─── Отрывок текста
Читавшие все
четыре Евангелия помнят, видимо, ту скрытую полемику, что звучит по
отношению к авторам т.наз.Синоптических Евангелий, в последнем – в
философском Евангелии, писаном ап.Иоанном. Согласно «апостолу любви» -
арест Спасителя происходит сразу после Тайной вечери, не оставляя
времени молитве о Чаше и сну апостолов, заявленному тремя старшими
благовествованиями, авторы которых, особенно первоевангелист Марк, во
многом следовали шаблонам, заданным тогдашним фольклором. Чаша –
атрибут священнического сословия, причем значение этого понятия
неизвестно в культурах семитического круга, вне индогерманского
языкового и понятийного фонда [см. Д.С.Раевский «Модель мира скифской
культуры», 1985]. Чешский миссионер А.Франке и иные европейцы, в
прошлом-позапрошлом веке исследовавшие Центр.Азию, обращали внимание
на параллели древнетибетских культов с евангельским Христианством.
──────
─── Показанные данные
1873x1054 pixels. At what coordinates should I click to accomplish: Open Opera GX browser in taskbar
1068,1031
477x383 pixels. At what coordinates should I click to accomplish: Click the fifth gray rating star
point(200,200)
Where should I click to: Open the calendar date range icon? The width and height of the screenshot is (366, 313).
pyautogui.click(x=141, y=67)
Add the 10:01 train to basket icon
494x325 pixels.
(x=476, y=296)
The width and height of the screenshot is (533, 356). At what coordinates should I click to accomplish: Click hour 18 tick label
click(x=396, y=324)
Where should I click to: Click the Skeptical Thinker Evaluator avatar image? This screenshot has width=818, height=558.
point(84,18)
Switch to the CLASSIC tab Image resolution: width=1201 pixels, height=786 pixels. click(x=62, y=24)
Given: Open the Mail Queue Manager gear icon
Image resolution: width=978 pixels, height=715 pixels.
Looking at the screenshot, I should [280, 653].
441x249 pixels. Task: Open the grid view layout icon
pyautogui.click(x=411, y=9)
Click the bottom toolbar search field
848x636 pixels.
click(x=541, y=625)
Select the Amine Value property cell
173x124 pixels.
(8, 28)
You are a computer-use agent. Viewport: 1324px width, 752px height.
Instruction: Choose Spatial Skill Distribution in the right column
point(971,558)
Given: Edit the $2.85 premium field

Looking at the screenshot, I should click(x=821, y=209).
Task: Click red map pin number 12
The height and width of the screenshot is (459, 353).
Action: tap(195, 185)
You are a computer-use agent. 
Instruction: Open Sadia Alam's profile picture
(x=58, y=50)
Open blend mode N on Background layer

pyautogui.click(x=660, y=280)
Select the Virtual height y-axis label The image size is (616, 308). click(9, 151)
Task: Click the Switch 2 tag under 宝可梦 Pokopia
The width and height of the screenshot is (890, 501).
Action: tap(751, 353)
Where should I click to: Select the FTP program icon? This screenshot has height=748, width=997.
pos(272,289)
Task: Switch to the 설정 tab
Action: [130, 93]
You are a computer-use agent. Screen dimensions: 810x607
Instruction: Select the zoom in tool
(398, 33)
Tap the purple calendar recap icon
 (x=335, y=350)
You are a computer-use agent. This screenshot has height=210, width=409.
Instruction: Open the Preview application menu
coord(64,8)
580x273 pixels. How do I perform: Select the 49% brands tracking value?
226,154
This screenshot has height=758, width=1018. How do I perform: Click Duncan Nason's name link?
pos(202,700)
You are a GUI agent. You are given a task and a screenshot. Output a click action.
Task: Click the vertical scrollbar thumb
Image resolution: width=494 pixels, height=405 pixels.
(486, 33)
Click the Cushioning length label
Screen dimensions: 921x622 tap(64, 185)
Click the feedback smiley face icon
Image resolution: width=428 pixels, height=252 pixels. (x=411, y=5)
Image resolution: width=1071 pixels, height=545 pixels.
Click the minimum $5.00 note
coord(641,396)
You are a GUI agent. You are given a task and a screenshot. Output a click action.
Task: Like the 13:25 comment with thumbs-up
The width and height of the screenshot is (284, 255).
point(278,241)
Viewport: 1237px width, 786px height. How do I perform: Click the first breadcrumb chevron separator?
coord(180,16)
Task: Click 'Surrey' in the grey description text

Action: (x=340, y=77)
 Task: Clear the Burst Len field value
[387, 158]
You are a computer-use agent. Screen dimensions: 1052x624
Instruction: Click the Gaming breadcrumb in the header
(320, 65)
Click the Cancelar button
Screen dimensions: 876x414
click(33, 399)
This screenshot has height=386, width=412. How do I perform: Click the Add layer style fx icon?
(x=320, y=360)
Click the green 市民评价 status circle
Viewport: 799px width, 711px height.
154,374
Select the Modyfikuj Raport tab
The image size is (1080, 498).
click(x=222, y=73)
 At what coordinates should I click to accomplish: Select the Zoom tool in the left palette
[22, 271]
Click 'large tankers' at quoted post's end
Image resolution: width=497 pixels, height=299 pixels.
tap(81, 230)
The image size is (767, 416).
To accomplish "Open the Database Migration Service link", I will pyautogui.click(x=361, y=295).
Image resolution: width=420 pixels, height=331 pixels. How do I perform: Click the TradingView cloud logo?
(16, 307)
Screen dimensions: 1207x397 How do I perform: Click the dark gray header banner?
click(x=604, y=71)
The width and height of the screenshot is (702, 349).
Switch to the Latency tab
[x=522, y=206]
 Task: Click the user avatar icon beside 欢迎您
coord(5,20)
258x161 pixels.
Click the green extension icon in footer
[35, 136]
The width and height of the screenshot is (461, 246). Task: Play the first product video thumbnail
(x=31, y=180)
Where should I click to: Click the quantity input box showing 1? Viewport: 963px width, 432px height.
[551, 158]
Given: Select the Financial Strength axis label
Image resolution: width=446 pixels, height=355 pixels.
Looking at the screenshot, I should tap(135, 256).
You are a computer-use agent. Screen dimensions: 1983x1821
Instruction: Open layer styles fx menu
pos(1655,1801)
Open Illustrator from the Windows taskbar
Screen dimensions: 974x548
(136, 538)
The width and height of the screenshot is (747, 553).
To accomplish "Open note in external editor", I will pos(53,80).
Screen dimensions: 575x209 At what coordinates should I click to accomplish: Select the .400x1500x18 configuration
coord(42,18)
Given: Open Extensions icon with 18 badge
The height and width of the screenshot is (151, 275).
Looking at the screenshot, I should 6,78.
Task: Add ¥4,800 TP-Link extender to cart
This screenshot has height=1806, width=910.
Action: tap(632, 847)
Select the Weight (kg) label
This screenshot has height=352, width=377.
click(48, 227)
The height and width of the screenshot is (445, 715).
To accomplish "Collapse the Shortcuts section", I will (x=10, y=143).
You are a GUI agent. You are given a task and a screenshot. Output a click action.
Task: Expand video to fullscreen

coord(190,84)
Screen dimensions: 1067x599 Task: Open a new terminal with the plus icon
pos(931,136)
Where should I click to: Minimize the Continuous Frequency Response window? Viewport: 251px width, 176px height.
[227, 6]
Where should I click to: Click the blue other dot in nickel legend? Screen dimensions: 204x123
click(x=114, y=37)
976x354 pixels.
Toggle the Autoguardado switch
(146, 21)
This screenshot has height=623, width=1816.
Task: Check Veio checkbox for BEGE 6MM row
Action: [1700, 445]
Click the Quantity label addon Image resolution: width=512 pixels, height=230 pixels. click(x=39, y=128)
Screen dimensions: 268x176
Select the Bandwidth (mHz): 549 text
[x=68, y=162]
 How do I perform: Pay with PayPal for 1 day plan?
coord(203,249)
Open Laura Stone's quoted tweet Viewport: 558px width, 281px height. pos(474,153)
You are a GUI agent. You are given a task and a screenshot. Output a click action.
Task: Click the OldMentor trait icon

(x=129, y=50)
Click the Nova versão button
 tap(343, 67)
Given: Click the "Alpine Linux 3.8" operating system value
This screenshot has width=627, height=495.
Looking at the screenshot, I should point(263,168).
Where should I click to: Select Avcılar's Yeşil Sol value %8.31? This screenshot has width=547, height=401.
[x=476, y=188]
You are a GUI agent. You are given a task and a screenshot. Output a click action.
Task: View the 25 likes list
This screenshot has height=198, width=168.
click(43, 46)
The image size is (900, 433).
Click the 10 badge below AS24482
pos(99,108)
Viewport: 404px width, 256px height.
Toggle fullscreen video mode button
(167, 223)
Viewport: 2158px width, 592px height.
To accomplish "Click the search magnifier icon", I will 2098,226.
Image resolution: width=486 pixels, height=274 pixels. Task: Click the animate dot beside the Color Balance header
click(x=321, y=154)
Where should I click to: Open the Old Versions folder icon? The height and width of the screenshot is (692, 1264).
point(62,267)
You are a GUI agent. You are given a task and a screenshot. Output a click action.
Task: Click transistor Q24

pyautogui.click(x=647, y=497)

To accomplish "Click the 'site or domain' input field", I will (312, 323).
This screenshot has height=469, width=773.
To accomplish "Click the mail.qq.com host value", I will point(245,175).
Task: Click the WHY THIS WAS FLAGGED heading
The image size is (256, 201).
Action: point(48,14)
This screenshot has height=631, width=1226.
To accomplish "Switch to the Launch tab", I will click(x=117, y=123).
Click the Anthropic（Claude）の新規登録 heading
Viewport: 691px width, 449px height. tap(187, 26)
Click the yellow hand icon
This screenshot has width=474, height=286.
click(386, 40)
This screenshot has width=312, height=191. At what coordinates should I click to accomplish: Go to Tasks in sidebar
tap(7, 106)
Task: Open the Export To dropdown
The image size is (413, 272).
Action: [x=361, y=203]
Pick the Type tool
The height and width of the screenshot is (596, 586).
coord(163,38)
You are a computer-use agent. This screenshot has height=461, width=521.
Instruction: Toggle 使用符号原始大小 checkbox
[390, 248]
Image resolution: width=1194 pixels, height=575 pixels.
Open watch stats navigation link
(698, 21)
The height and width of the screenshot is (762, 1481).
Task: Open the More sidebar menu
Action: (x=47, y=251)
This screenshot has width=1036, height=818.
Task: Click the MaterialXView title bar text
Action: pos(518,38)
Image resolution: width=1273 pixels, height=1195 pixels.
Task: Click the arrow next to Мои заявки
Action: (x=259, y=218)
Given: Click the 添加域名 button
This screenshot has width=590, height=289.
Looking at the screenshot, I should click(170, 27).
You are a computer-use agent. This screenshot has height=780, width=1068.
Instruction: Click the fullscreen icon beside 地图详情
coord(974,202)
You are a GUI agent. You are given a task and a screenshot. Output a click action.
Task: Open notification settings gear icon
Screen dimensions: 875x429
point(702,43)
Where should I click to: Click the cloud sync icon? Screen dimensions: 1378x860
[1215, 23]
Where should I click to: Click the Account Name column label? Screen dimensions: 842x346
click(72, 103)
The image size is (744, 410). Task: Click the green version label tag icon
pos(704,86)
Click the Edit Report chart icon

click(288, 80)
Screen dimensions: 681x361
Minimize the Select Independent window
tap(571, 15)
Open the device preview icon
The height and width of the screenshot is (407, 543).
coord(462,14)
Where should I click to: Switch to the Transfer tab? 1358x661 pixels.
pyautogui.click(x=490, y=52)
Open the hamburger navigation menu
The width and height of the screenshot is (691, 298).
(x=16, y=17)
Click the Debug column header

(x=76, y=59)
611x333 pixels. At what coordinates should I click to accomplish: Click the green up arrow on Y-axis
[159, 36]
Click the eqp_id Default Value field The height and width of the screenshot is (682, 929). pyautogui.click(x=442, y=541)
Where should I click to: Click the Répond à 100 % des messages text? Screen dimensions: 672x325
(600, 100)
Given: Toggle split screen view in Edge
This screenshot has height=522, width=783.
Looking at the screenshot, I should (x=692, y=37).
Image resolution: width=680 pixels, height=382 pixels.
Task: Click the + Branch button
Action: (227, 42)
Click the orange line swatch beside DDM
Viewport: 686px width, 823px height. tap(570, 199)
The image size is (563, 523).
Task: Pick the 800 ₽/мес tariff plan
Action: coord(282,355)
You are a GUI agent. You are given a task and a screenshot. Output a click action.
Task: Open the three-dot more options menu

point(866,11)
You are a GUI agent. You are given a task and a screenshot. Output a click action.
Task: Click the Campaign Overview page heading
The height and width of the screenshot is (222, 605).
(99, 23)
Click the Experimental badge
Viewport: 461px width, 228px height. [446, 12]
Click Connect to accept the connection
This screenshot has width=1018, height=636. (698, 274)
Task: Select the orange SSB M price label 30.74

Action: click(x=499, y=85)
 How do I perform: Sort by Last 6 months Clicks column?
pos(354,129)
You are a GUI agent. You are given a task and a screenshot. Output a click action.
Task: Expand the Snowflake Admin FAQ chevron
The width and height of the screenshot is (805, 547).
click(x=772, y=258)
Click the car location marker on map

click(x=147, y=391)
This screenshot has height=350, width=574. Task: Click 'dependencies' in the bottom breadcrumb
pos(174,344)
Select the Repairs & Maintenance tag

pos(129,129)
──────
▸ **Задания**
A - Изложите суть отрывка о Евангелиях в двух предложениях.
B - Ответьте на вопросы по отрывку о Евангелиях.
(i) Когда, согласно Евангелию от Иоанна, происходит арест Спасителя?
(ii) Кто из авторов старших благовествований особенно следовал шаблонам тогдашнего фольклора?
(iii) На какую работу ссылается отрывок, говоря о значении понятия Чаши?
C - Определите, согласуются ли утверждения с отрывком о Евангелиях, и подтвердите каждый ответ точной цитатой.
(i) Чаша является атрибутом священнического сословия.
(ii) Значение понятия Чаши хорошо известно в культурах семитического круга.
(iii) А.Франке был немецким миссионером.
Для ответов используйте только отрывок о Евангелиях.

▸ **Выполненные задания**
A - В Евангелии от Иоанна звучит скрытая полемика с синоптическими Евангелиями: арест Спасителя происходит сразу после Тайной вечери, без молитвы о Чаше и сна апостолов, о которых говорят три старших благовествования, во многом следовавшие шаблонам тогдашнего фольклора. Чаша названа атрибутом священнического сословия, значение которого неизвестно в культурах семитического круга, а европейцы, исследовавшие Центральную Азию, в том числе чешский миссионер А.Франке, обращали внимание на параллели древнетибетских культов с евангельским христианством.

B -
(i) Сразу после Тайной вечери.
(ii) Первоевангелист Марк.
(iii) На работу Д.С.Раевского «Модель мира скифской культуры» (1985).

C -
(i) Да: «Чаша – атрибут священнического сословия».
(ii) Нет: «значение этого понятия неизвестно в культурах семитического круга».
(iii) Нет: «Чешский миссионер А.Франке».